JERSEY CITY, NEW JERSEY
Rest in Peace Kleanthes. Kleo. Kle-o! Kleo, I didn’t know you long, but I feel I knew you well. You’d made it that way, because every damn time I’d walk down the street you’d strut down your stoop and extend your big bearlike hand and say something like, “Nicky, how the hell are you, where the fuck are you, I haven’t seen you in a minute,” even though that ‘minute’ was usually just a week at most and never any great magnitude of time. “Come up here dammit,” you’d then say after I’d grasped your grip, “come up here and smoke a bowl with this old man you big handsome fuck,” and no matter your insult of me, and no matter the task I’d at hand, I’d oblige you, and follow you up to your little sitting area with your camping chairs and cigarette butts and settle in for whatever you’d have to say — even though our neighbors would warn me not to. My super even told me, “Nick, I’ve known that man for twenty-five years, stay away from him, he’s a weird, crazy guy,” not realizing that his telling me you’re a ‘weird, crazy guy’ would make me all the more likely to talk to you. You were a character, and couldn’t help being that character. Yeah, you were uncouth at times. You said a lot of slurs, Kleo, a lot of slurs. But you were a fat old Greek man in his seventies, you were expected to. That didn’t make you hateful though, no, I see that, I know that. Well, except towards the Dominican family that lived in your downstairs. You didn’t like them. “Why is it that every fucking night there’s a party, what the fuck are they celebrating besides not being Haiti, the racist bastards,” you’d complain. But that wasn’t indicative of anything more unpalatable. You loved humanity, you loved living.
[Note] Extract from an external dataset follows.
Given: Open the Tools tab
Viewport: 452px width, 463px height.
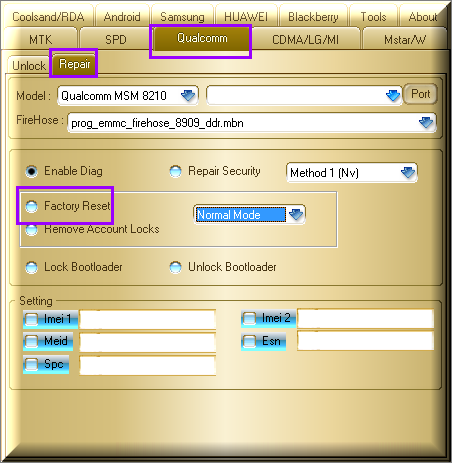Looking at the screenshot, I should pyautogui.click(x=373, y=17).
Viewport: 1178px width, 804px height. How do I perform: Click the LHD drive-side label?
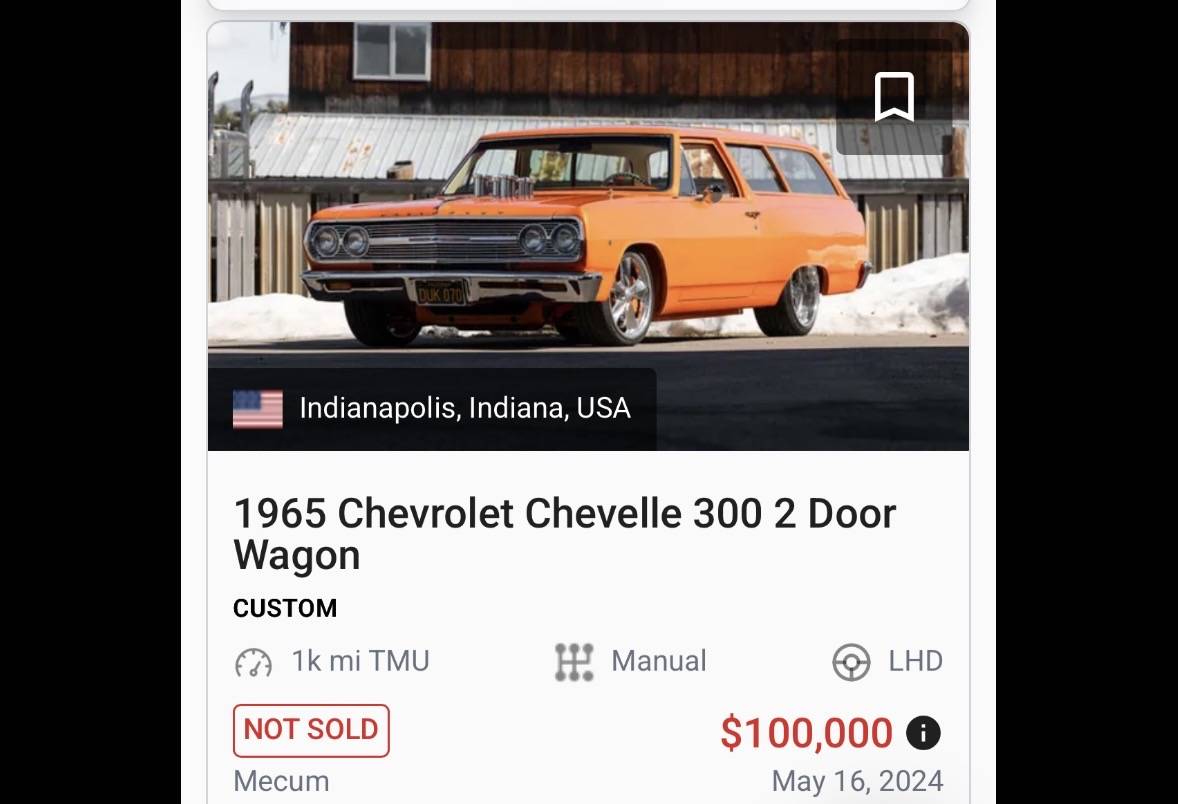[913, 661]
You were just gruff, rough with your words, direct with your dialogue. You hated bullshit, and bullshitters, and admittedly, they were pretty loud… I live more than a few doors down and sometimes I hear them going late into the night… But they loved you, Kleo, and they were the ones who told me about your death.
That moment is now burned into my memory; I was walking back from Lincoln Park, the sun having long since set, interchanging calling with a friend and listening to Don Toliver, when Oscar, I believe his name is, came upon me. I didn’t recognize him, and thought to ignore him; it was your advice, I remember, not to talk to people on the street past midnight. “The Westside is still a bit wild,” after all. But then he said “Nick,” and I froze, caught off-guard how he knew me. “You’re Nick, right…? You knew Kleo…?” he asked. “Knew Kleo…?” I replied, his tense noted. And then he pulled out his phone and pushed in my face a photo of yours. “I’m sorry to say that we found him yesterday,” he frowned, a tear in his eye, a tear in his heart. “And I thought you should know… He always spoke of you… The big man… He loved you… He loved your stories…”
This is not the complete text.